Data records:
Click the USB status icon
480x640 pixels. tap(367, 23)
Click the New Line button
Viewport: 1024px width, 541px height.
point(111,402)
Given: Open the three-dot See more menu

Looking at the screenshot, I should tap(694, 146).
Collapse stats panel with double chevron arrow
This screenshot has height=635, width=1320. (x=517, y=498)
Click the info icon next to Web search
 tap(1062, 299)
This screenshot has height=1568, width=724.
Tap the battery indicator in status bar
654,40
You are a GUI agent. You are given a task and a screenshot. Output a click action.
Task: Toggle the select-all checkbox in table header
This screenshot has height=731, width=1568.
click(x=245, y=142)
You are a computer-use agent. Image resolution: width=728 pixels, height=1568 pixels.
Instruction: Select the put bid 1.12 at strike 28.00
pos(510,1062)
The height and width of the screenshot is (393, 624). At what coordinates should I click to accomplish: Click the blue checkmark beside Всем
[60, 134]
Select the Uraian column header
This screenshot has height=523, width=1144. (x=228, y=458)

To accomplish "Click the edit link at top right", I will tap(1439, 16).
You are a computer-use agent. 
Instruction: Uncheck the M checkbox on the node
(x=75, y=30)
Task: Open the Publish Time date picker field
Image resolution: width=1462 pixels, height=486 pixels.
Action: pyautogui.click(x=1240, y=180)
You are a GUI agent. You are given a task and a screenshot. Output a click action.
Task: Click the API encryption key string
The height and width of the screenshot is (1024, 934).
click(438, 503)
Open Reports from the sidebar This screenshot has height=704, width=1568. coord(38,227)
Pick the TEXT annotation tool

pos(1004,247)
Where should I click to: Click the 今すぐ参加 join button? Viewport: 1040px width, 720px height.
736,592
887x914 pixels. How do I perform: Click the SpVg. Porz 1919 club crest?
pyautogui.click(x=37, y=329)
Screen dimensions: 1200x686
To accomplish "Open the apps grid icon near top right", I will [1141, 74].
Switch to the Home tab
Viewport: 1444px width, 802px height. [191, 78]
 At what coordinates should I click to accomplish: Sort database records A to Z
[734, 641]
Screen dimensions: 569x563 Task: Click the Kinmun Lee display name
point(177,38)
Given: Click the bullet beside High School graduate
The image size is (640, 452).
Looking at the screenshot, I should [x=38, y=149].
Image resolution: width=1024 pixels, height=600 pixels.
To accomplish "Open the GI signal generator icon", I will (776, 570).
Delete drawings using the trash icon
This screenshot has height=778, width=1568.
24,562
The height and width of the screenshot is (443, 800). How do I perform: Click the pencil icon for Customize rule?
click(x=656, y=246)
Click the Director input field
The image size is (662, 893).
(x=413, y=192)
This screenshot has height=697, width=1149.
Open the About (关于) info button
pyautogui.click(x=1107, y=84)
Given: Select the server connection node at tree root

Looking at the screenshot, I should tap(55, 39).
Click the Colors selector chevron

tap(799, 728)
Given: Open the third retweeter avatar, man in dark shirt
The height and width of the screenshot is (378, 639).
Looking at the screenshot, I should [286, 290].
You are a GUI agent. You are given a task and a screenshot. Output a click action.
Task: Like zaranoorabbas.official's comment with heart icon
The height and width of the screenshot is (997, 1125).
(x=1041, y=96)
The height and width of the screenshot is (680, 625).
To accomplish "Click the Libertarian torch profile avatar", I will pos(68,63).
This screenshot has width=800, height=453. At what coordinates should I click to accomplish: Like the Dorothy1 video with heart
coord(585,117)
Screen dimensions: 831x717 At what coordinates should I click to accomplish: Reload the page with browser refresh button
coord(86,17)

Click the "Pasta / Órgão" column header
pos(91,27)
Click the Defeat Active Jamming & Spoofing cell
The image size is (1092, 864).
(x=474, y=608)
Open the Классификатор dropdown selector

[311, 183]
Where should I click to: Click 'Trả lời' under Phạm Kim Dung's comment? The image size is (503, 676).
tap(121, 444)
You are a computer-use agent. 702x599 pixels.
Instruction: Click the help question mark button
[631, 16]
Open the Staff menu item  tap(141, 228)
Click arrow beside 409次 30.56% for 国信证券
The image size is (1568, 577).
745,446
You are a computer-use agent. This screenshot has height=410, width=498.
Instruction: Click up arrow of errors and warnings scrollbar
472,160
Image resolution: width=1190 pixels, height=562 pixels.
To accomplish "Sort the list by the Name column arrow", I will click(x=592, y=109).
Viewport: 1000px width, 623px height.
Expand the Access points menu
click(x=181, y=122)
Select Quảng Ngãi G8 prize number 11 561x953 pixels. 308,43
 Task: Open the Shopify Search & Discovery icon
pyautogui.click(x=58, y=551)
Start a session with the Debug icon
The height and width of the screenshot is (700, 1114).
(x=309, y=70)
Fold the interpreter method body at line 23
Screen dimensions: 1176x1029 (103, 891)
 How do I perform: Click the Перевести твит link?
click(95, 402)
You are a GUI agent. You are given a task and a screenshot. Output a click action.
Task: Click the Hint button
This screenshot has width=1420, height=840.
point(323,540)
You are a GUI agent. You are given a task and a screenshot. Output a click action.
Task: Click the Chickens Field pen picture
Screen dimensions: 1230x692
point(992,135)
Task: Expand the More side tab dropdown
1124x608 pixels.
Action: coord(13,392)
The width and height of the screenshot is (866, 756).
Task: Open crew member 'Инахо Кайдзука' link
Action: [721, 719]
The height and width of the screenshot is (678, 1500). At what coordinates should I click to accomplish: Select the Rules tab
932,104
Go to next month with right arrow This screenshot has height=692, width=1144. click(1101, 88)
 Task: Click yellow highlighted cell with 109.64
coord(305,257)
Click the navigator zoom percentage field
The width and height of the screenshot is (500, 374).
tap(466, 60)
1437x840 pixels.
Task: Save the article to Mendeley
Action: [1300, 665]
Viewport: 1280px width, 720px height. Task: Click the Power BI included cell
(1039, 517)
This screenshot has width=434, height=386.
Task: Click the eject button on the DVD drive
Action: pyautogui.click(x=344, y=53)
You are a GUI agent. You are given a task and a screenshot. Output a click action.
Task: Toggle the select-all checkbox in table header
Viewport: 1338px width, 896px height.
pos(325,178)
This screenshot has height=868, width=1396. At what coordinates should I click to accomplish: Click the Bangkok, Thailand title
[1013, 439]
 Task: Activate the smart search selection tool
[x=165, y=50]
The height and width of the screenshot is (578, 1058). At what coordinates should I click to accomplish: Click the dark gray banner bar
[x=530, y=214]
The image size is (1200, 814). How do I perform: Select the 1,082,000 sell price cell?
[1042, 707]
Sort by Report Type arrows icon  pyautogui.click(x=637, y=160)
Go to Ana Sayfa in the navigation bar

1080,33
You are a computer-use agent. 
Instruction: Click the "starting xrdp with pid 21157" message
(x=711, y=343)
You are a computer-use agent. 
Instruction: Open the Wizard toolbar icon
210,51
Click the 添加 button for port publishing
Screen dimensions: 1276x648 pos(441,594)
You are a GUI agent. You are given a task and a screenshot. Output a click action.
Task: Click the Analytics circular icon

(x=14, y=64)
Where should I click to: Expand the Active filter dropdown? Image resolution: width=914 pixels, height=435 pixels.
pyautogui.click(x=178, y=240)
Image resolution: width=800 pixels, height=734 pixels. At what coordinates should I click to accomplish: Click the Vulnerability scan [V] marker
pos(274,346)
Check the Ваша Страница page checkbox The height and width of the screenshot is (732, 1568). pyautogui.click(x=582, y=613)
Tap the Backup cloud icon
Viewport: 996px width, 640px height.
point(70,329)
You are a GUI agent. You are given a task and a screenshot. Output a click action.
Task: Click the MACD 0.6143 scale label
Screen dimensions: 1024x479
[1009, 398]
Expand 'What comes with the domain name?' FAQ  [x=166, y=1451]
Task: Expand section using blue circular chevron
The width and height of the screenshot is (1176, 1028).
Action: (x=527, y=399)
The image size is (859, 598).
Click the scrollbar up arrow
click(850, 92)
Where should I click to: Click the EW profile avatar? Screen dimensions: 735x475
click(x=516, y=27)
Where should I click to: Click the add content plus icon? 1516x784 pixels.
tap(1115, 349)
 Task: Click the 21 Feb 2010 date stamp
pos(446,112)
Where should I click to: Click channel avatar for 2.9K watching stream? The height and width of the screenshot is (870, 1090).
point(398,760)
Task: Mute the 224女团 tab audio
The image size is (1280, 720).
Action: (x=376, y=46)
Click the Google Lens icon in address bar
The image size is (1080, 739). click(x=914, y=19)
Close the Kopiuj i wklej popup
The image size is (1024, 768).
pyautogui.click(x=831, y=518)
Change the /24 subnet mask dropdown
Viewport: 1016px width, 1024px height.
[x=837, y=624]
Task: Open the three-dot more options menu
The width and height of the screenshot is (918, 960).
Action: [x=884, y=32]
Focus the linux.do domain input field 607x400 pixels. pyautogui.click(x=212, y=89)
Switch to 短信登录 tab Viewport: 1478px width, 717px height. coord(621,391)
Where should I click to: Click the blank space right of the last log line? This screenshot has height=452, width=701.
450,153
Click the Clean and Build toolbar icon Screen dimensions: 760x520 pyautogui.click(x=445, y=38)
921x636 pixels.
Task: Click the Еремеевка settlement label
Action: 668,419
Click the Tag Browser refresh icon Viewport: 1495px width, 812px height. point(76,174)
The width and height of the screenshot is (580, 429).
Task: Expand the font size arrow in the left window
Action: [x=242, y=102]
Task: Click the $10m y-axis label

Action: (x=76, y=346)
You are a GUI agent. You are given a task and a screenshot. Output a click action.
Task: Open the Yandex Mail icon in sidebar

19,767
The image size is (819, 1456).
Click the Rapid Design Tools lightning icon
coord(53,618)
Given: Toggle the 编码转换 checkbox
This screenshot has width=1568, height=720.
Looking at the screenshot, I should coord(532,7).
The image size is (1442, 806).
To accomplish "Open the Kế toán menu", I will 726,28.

## WORK INSTRUCTIONS
Can you repeat, word for word, every line above from the one containing "The image size is (1092, 864)." down to the one containing "You are a computer-use agent. This", including both?

## SOLVED EXERCISE
The image size is (1092, 864).
(x=474, y=608)
Open the Классификатор dropdown selector

[311, 183]
Where should I click to: Click 'Trả lời' under Phạm Kim Dung's comment? The image size is (503, 676).
tap(121, 444)
You are a computer-use agent. 702x599 pixels.
Instruction: Click the help question mark button
[631, 16]
Open the Staff menu item  tap(141, 228)
Click arrow beside 409次 30.56% for 国信证券
The image size is (1568, 577).
745,446
You are a computer-use agent. This screenshot has height=410, width=498.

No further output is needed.